= Kathlyn Kelley =

American high jumper (1919–2006)

Kathlyn Kelley Owens (August 30, 1919 – September 12, 2006) was an American athlete who competed at the 1936 Summer Olympics in Berlin. At the women's high jump competition she placed a joint 9th after making 1.50m, but failing to clear 1.55m. Born in Seneca, South Carolina, she was never on the track team at high school, but was coached by school principal Julian Davis, who encouraged her to try out for the Olympics and found track coaches from Clemson University to work with her. At the 1936 United States Women's Olympic Trials she tied for third place, which led to a jump-off against Ida Myers that left Kelley with a bronze medal from the event and a spot on the national Olympic team. It was the last women's jump-off at an American Olympic trial until 2000. Despite having made the team, however, she needed to raise $500 to fund her trip, which she found difficult owing to the Great Depression. Davis, however, called upon South Carolina state senator Harry I. Hughes to convince the legislature, successfully, to pay for her journey.

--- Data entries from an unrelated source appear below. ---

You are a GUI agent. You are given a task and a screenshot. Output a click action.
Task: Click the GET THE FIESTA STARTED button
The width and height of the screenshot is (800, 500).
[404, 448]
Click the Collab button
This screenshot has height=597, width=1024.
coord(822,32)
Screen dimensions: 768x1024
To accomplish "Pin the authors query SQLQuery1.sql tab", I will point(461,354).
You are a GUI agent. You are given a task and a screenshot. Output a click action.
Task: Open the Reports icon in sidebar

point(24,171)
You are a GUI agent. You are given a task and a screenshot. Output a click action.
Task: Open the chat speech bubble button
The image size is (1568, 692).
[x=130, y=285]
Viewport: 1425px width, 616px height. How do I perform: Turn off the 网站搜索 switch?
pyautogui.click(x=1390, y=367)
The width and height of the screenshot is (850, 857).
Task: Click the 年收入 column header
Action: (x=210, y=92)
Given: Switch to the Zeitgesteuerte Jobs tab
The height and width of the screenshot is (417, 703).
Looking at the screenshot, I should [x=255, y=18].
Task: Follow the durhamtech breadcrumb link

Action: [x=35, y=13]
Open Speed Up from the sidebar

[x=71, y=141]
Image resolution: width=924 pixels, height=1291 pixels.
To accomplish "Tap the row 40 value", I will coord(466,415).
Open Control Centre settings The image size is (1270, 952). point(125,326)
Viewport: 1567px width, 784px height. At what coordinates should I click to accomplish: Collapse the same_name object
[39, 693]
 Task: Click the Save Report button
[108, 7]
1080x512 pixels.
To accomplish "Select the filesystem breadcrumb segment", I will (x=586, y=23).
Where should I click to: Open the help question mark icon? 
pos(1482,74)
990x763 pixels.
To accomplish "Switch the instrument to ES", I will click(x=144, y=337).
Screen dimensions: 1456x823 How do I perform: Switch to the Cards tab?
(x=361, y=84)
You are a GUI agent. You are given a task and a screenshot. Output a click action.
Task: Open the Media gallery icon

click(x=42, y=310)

Prior to leaving for Germany she dined with the 1932 champion Jean Shiley and, during the Olympics, she roomed with gold medalists Helen Stephens and Betty Robinson. She planned to train for the 1940 Summer Olympics, and even received a track scholarship to Greenville Woman's College (which later became a part of Furman University), but was forced to leave the school after she was married in December 1938, per college policy. She then took up women's basketball, which she played until the birth of her first daughter in 1942, and eventually settled with a career as a beautician.